In the years noted, no less than 4,175 Irish orphan girls between 15-19 years of age were exported – how else could you put it? – to Australia under an official government scheme. A graphic description of how girls were actually chosen can be found in a lengthy report on one ship – the Earl Grey – most of whose orphans came from Northern Ireland – ‘Despatches relating to Emigration; 4.6.1850, N.S.W. Legislative Council Votes and Proceedings 1850, Vol II, pp. 35-74.
To summarize, they had to be fit and healthy without infection, scabs etc, of child-bearing age, attractive etc. Nominally they had to be orphans. They were, in short, slaves and child-bearing machines to help develop Britain’s convict-dominated colony in the antipodes. Please remember that high-profile prisoners sentenced to penal servitude there – such as John Mitchel – escaped without too much bother [article on this to follow very shortly!] and were eventually able to return to settle – and eventually to die – in Ireland.

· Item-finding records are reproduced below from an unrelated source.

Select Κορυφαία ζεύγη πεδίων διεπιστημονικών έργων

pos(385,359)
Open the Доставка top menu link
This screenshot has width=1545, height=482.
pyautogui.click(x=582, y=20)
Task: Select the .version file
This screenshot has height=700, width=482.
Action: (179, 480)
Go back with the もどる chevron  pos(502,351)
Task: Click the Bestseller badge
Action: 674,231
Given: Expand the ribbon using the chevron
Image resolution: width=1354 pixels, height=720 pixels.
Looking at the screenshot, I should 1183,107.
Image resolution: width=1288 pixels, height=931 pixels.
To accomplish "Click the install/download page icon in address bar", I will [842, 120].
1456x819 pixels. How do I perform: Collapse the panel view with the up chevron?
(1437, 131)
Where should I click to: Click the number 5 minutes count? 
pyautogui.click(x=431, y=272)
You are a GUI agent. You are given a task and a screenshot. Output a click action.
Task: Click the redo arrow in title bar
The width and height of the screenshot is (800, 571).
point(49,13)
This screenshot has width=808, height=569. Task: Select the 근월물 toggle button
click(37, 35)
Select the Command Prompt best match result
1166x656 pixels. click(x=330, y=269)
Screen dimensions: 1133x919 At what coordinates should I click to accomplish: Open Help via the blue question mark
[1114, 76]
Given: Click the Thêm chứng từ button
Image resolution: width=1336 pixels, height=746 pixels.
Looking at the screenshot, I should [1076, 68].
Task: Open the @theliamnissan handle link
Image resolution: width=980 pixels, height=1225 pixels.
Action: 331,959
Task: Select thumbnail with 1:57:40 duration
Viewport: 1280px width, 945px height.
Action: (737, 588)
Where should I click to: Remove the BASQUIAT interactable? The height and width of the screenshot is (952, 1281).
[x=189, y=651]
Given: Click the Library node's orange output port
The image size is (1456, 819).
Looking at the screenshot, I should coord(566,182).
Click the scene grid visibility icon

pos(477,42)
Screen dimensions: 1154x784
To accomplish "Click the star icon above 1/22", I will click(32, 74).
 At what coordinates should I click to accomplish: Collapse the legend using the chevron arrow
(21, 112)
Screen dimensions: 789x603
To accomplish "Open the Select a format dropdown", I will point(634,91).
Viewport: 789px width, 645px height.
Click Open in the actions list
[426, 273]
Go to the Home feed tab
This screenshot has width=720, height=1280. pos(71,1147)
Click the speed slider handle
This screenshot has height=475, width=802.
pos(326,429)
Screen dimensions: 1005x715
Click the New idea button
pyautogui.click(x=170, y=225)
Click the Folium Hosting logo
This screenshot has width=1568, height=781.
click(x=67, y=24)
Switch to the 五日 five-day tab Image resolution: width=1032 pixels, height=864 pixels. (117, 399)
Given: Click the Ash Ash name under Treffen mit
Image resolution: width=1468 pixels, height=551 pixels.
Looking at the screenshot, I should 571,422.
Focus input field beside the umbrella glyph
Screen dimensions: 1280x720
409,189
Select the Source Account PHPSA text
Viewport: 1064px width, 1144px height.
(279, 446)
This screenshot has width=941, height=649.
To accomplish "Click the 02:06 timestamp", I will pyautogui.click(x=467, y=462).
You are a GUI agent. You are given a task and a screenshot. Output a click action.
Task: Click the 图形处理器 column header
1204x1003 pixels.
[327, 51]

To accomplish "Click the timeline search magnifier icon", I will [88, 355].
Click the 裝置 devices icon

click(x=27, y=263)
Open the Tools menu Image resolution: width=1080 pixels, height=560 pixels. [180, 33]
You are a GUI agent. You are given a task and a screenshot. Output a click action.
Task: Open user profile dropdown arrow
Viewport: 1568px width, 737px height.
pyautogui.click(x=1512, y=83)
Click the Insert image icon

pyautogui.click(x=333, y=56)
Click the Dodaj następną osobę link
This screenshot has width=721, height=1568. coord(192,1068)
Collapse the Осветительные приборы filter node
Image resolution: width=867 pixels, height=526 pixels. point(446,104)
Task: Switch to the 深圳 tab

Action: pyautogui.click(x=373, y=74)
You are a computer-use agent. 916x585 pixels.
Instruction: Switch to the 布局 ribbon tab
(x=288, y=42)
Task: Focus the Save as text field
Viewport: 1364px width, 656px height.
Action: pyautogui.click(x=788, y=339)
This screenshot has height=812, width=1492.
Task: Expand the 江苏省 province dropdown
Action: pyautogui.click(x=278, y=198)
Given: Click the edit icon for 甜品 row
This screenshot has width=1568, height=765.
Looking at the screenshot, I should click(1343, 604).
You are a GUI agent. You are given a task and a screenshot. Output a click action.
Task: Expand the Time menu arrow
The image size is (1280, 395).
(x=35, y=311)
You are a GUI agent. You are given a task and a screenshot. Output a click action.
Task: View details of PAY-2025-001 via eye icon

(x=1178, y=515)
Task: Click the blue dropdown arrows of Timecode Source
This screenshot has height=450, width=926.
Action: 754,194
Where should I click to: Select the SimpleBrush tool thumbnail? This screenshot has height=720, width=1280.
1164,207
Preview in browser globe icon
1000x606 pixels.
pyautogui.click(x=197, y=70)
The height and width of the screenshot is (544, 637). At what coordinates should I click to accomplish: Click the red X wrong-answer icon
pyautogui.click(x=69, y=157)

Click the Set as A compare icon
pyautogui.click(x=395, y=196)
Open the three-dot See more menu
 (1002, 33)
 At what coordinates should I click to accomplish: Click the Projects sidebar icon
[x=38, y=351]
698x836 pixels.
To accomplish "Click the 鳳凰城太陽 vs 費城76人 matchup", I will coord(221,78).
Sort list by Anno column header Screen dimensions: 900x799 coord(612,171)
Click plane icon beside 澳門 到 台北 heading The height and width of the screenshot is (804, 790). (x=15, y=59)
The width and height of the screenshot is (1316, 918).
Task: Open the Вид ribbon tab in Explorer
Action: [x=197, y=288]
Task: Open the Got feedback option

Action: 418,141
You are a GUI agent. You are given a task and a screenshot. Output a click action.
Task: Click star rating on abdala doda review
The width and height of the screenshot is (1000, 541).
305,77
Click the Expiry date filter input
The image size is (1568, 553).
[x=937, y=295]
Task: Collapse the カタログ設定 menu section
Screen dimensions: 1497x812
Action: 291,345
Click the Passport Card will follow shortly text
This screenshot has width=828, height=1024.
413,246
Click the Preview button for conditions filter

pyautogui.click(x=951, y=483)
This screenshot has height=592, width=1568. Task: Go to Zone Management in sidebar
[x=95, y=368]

Not so for these unfortunate girls, neither charged nor found guilty of any offence. Their only crime was the enforced destitution of their deceased parents. They have no memorial. The numbers quoted above would be equivalent to the seizure and export as sex slaves of every young female between these years now resident in Newry and Mourne, from Crossmaglen through Newry to Annalong.
Let the following sad list of names from Newry Poor Law Union of 1849 – a tiny fraction of such victims – stand in tribute.
1 Margaret Gray; aged 16; house servant; Poyntzpass
2 Ann Stewart; aged 17; Newry
3 Margaret McCaherty 18; farm servant; The Union
4 Ann Young; 15; house servant; Rathfriland
5 Eliza Jane Young; 17; house servant; Rathfriland
6 Jane Wilson 17; farm servant; Poyntzpass
7 Agnes Wilson 14; farm servant; Poyntzpass
8 Sarah Quinn 19; farm servant; Newry
9 Ann McParland 18; farm servant; Ballymyre
10 Margaret Larkin 16; farm servant; The Union
11 Emily Blakeley 18; house servant; Mountnorris.